*What to work on:* Among the entries below, find how many lines carry the word "will" and state only that figure.

*Given entries:*
—————

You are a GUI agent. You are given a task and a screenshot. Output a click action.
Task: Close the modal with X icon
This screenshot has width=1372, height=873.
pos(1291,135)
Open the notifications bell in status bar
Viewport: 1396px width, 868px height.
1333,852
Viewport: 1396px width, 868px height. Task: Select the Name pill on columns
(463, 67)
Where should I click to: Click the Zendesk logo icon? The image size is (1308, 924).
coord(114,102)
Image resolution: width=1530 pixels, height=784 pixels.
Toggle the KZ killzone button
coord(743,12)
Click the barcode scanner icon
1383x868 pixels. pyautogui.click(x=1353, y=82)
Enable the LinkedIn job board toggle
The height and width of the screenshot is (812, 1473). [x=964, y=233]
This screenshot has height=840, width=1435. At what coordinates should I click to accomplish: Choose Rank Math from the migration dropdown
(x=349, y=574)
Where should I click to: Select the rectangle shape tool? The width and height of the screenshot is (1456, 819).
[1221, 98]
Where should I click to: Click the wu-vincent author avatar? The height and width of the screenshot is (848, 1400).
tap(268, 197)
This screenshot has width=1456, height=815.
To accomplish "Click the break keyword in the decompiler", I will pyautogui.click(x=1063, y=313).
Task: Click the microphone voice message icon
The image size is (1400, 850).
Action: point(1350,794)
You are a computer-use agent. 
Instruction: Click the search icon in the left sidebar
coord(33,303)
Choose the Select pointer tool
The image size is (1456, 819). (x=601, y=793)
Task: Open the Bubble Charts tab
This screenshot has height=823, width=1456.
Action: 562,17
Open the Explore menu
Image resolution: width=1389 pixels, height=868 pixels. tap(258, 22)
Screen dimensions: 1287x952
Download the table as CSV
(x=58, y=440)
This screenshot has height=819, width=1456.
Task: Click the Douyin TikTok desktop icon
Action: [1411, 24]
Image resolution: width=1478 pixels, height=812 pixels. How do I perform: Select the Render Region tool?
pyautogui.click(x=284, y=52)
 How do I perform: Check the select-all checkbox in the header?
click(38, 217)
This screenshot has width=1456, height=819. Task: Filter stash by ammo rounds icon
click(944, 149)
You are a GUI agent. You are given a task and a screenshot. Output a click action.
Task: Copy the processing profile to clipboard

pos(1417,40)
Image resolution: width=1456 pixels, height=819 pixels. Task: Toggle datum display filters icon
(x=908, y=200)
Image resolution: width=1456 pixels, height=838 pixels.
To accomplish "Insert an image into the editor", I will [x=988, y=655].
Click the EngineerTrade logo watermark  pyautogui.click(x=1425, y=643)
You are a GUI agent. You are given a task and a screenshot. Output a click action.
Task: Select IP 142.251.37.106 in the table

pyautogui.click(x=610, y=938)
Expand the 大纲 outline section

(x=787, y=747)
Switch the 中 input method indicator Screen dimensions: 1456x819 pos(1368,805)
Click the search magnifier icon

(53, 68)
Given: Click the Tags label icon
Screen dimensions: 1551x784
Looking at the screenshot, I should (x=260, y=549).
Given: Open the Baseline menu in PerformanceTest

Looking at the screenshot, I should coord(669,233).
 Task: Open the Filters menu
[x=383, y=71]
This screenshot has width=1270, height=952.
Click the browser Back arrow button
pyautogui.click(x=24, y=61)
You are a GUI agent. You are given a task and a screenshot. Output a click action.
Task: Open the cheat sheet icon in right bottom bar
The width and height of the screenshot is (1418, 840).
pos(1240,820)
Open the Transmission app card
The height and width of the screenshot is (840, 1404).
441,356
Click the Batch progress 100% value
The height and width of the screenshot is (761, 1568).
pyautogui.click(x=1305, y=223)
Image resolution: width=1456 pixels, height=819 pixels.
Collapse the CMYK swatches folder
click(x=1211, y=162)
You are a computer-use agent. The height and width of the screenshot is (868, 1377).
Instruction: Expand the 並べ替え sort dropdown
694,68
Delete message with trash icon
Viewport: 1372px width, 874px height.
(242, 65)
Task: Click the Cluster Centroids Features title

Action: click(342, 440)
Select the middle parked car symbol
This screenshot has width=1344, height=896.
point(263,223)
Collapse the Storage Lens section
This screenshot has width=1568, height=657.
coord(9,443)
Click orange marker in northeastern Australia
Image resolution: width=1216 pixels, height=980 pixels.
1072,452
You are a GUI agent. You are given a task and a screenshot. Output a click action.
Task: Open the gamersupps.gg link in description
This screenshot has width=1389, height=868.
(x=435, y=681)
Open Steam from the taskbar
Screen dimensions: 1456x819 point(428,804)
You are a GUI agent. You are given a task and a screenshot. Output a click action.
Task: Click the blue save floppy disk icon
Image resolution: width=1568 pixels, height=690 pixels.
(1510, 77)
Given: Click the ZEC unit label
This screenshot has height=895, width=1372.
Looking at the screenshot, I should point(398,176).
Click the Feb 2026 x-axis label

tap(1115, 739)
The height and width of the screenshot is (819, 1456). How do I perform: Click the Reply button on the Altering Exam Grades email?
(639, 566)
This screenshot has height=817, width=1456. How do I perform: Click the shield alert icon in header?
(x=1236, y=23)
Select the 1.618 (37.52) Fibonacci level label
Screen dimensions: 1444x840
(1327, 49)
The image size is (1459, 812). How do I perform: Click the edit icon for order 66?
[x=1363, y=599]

—————

*Response to this exercise:* 2